#### INFORMATION GIVEN
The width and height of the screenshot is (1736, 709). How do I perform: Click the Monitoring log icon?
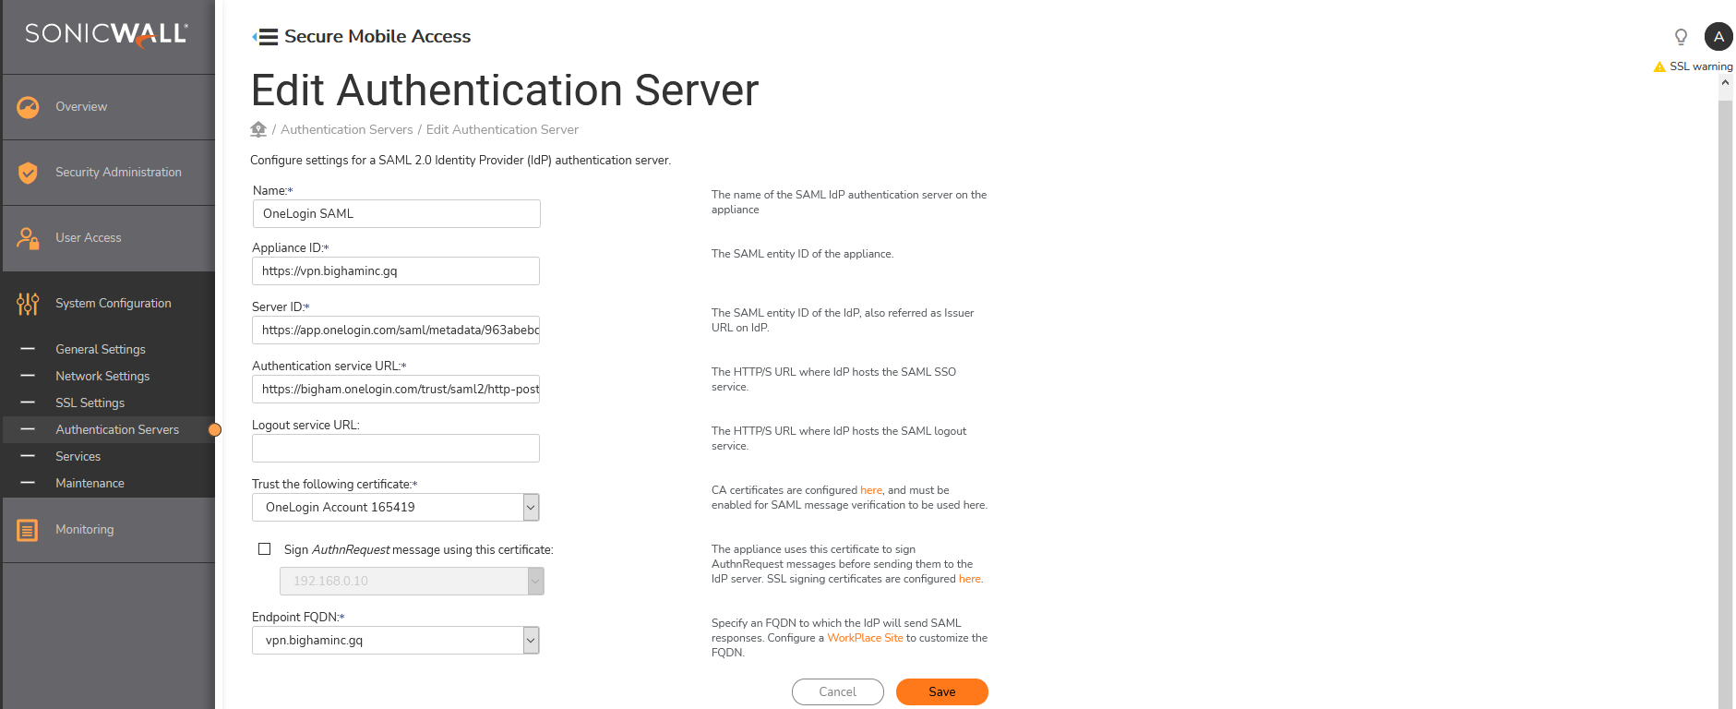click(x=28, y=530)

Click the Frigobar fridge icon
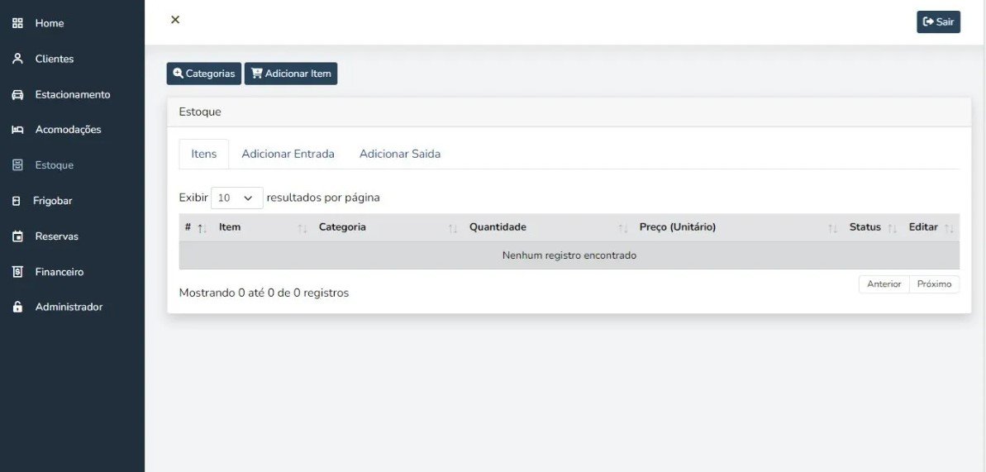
---
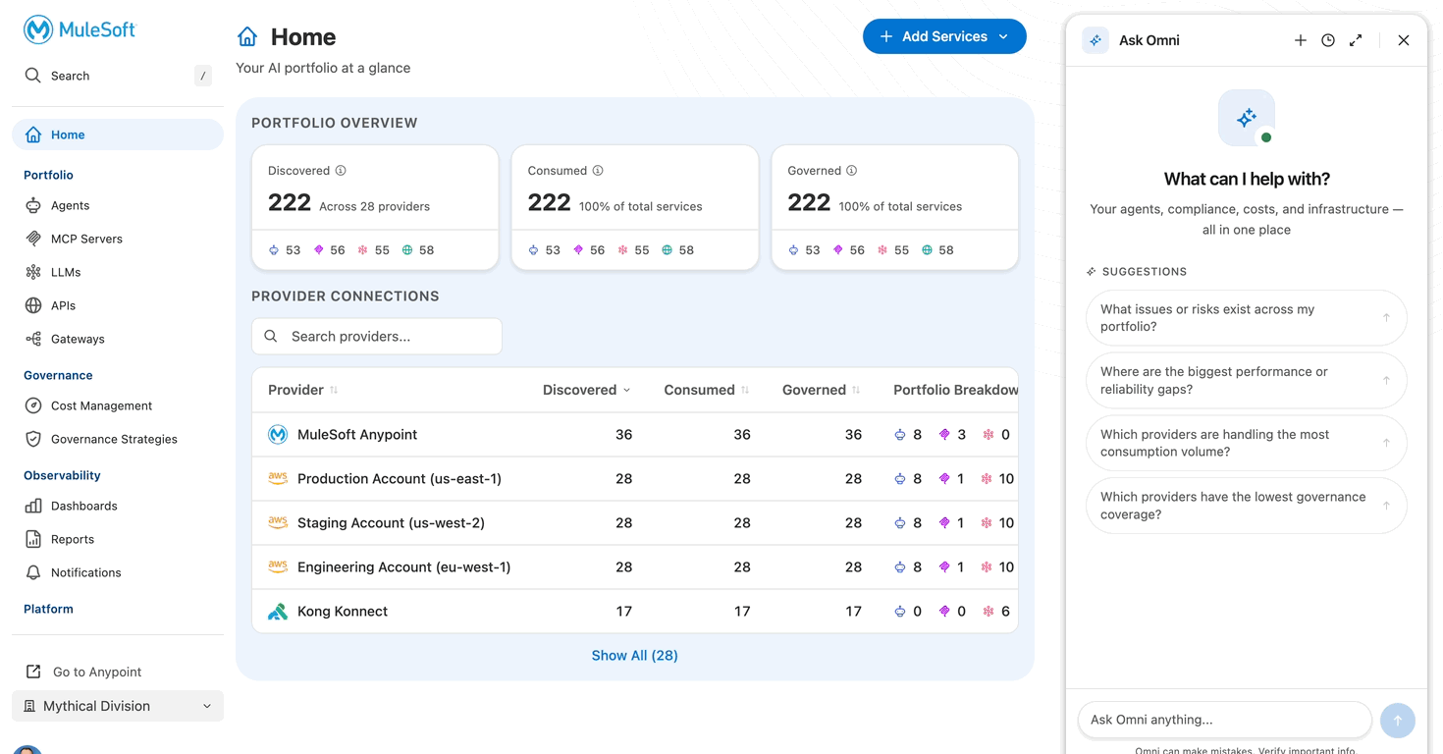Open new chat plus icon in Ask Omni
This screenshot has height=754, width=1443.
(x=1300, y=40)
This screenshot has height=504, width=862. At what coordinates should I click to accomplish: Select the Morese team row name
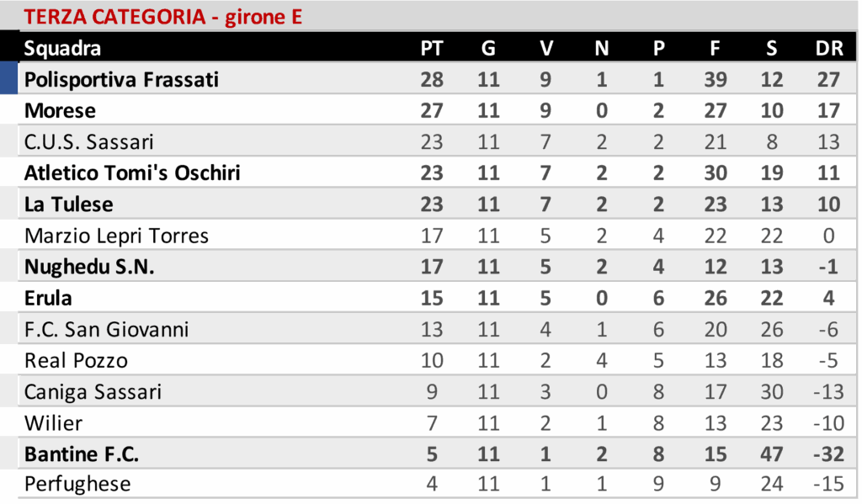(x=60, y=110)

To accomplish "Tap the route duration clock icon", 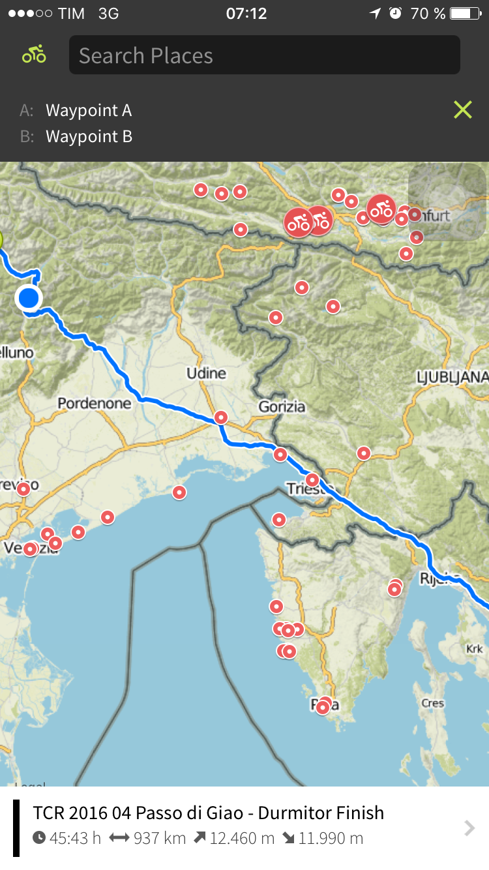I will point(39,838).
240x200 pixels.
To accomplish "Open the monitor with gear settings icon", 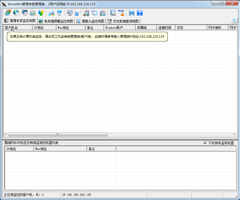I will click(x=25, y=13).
---
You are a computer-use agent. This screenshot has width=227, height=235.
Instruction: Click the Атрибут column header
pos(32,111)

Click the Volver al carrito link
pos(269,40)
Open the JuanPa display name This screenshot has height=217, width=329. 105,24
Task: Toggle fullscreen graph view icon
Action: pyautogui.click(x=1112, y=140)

#### WHAT YOU SHOULD DO
Copy word for word only the lines above from the one with "The width and" through the one with "Click the Frigobar fridge icon". Leave pictures out.

#### COMPLETED EXERCISE
The width and height of the screenshot is (1736, 709). How do I perform: Click the Monitoring log icon?
click(x=28, y=530)

Click the Frigobar fridge icon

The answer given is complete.